No. Como el Colegio Cardenalicio reconoció cuando lo eligieron, él es perfecto - idealmente - calificado para liderar la iglesia Católica Romana. Un villano de mirada lasciva y bien vestido, que pasó décadas conspirando tras puertas cerradas por el puesto que ahora ocupa; un hombre que cree ser infalible y actúa de esa manera; un hombre cuya prédica de falsedades científicas es responsable de las muertes de incontables víctimas de SIDA en África; un hombre cuyo primer instinto cuando sus sacerdotes son atrapados con los pantalones abajo es encubrir el escándalo y condenar a las jóvenes víctimas al silencio: en corto, el hombre exacto para el trabajo. No debe renunciar, más que nada, porque está perfectamente posicionado para acelerar la caída de la malvada y corrupta organización cuyo carácter a él le queda como guante, y de la cual es el monarca absoluto e históricamente apropiado.

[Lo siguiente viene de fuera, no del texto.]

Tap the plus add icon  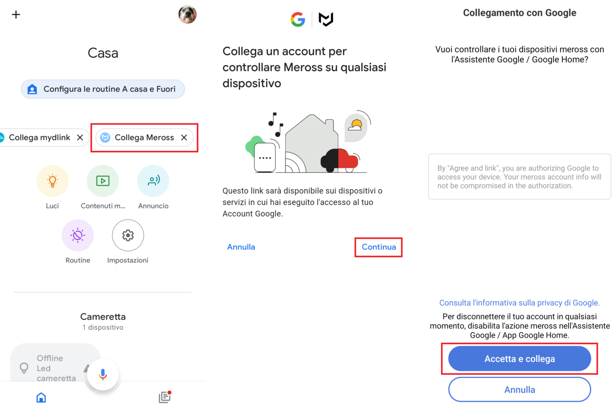click(x=16, y=15)
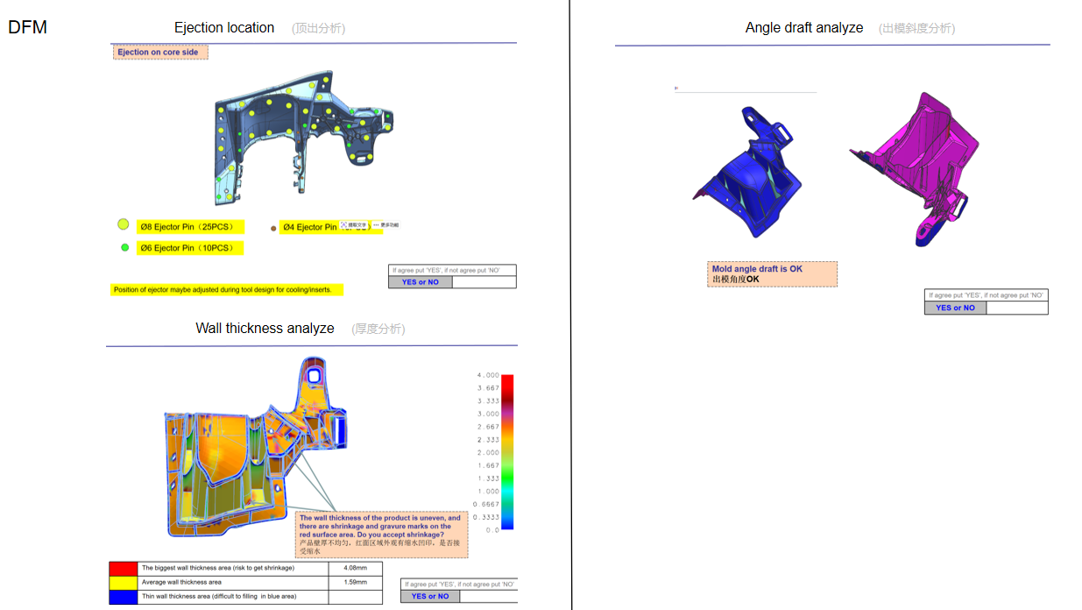Click the green Ø6 ejector pin marker

124,248

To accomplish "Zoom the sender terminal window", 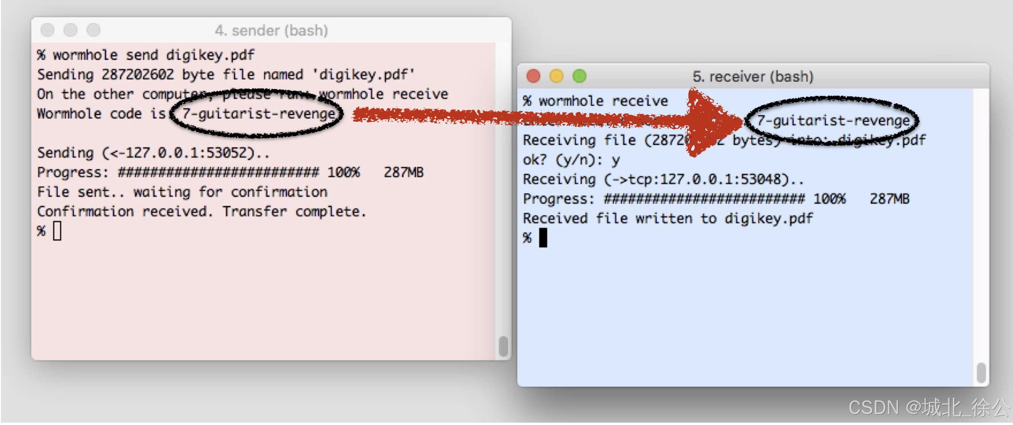I will tap(94, 30).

No, el Papa Ratzinger no debería renunciar. Debería permanecer a cargo de todo el pútrido edificio mientras tiembla - toda esta organización dedicada al lucro, la misoginia, el atragantamiento de culpa, el odio a la verdad y la violación de niños -, en medio de la peste del incienso y una lluvia de turistas del mal gusto, sagrados corazones y vírgenes absurdamente coronadas, sobre sus orejas.